Aber der Mann schrie weiter.

»Im Namen der Götter!« sagte Caramon, als er mit blassem Gesicht zu ihnen trat. »Ich kann das nicht mehr ertragen.«

»Vater!« bat Alhana weiter. Allmählich durchdrang ihre geliebte Stimme seine verzerrten Träume, die immer noch in Loracs gequältes Bewußtsein lauerten. Langsam versiegten seine Schreie, bis sie nur noch ein verängstigtes Wimmern waren.

Dann, als ob er sich davor fürchten würde, was er sehen könnte, öffnete er seine Augen.

»Alhana, mein Kind. Du lebst!« Er hob seine zitternde Hand, um ihre Wange zu berühren. »Das kann nicht sein! Ich sah dich sterben, Alhana. Ich habe dich hundertmal sterben gesehen, jedes Mal auf entsetzlichere Weise als zuvor. Er hat dich getötet, Alhana. Er wollte, daß ich dich töte. Aber ich konnte nicht. Obwohl ich den Grund nicht kenne, denn ich habe so viele getötet.« Dann erblickte er Tanis. Er riß seine Augen auf, die vor Haß funkelten.

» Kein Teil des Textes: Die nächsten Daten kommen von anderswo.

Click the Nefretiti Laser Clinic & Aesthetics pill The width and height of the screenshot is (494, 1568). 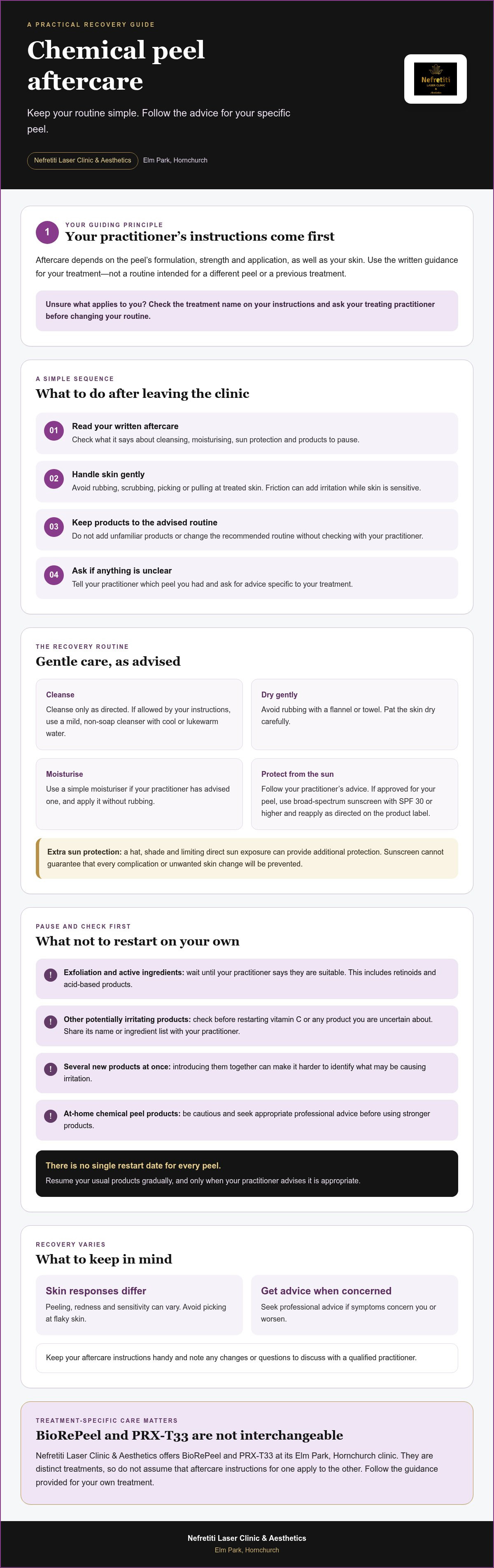tap(82, 160)
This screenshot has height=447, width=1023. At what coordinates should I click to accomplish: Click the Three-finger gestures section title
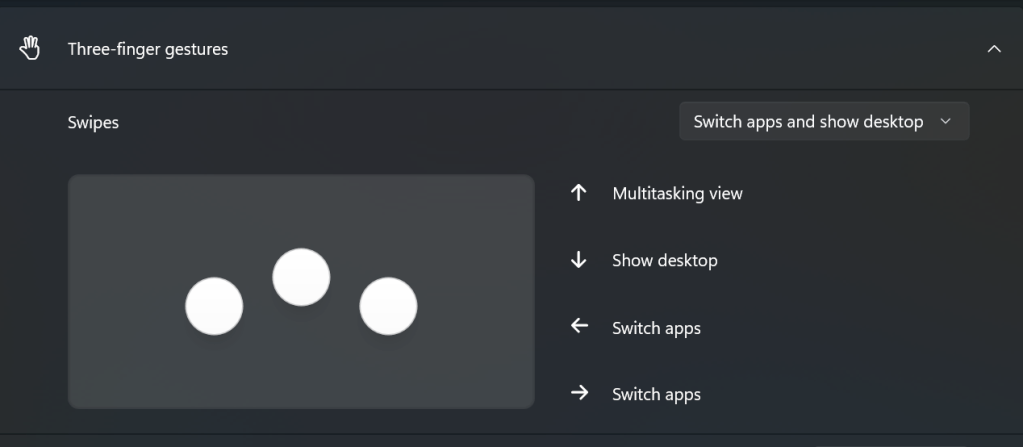pos(147,49)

»Du!« knurrte Lorac, erhob sich aus seinem Thron, seine knorrigen Hände umklammerten beide Seiten des Stuhls. »Du, Halb-Elf! Ich habe dich getötet – oder es versucht. Ich mußte Silvanesti beschützen! Ich habe dich getötet! Ich habe alle getötet, die mit dir waren.« Dann fuhren seine Augen zu Raistlin.

Der Haß in seinem Blick wurde durch Furcht ersetzt. Zitternd wich er vor dem Magier zurück. »Aber dich, dich konnte ich nicht töten!«

Loracs entsetzter Blick verwirrte sich. »Nein«, schrie er. »Du bist es nicht! Deine Robe ist nicht schwarz! Wer bist du?« Seine Augen gingen zu Tanis zurück. »Und du? Bist du keine Bedrohung? Was habe ich getan?« Er stöhnte auf.

»Vater, bitte«, bat Alhana, beruhigte ihn, streichelte über sein fiebriges Gesicht. »Du mußt dich jetzt ausruhen. Der Alptraum ist zu Ende. Silvanesti ist gerettet.«

Caramon hob Lorac mit seinen starken Armen hoch und trug ihn in sein Zimmer. Alhana ging neben ihm, sie hielt fest die Hand ihres Vaters.

Gerettet, dachte Tanis und blickte aus dem Fenster auf die entstellten Bäume. Obwohl die untoten Elfenkrieger nicht länger durch den Wald stolzierten, lebten die gequälten Formen, die Lorac in seinem Alptraum geschaffen hatte, immer noch.

Die im Todeskampf verrenkten Bäume weinten immer noch Blut. Wer wird nun hier leben? fragte Tanis sich traurig. Die Elfen werden nicht zurückkehren. Böse Dinge werden in diesem dunklen Wald einkehren, und Loracs Alptraum wird Wirklichkeit werden.

An den alptraumartigen Wald denkend, fragte sich Tanis plötzlich, wo seine anderen Freunde waren. Waren sie unversehrt? Was war, wenn sie an den Alptraum geglaubt hatten wie Raistlin sagte? Hatten sie dann wirklich sterben müssen?

Ihn verließ der Mut, als ihm klarwurde, daß er jetzt in diesen wahnsinnigen Wald zurückkehren mußte, um sie zu suchen.

Gerade als der Halb-Elf seinen müden Körper zwingen wollte, sich auf den Weg zu machen, betraten seine Freunde das Audienzzimmer.

»Ich habe ihn getötet!« weinte Tika, als sie Tanis erblickte.

Ihre Augen waren vor Trauer und Entsetzen weit geöffnet.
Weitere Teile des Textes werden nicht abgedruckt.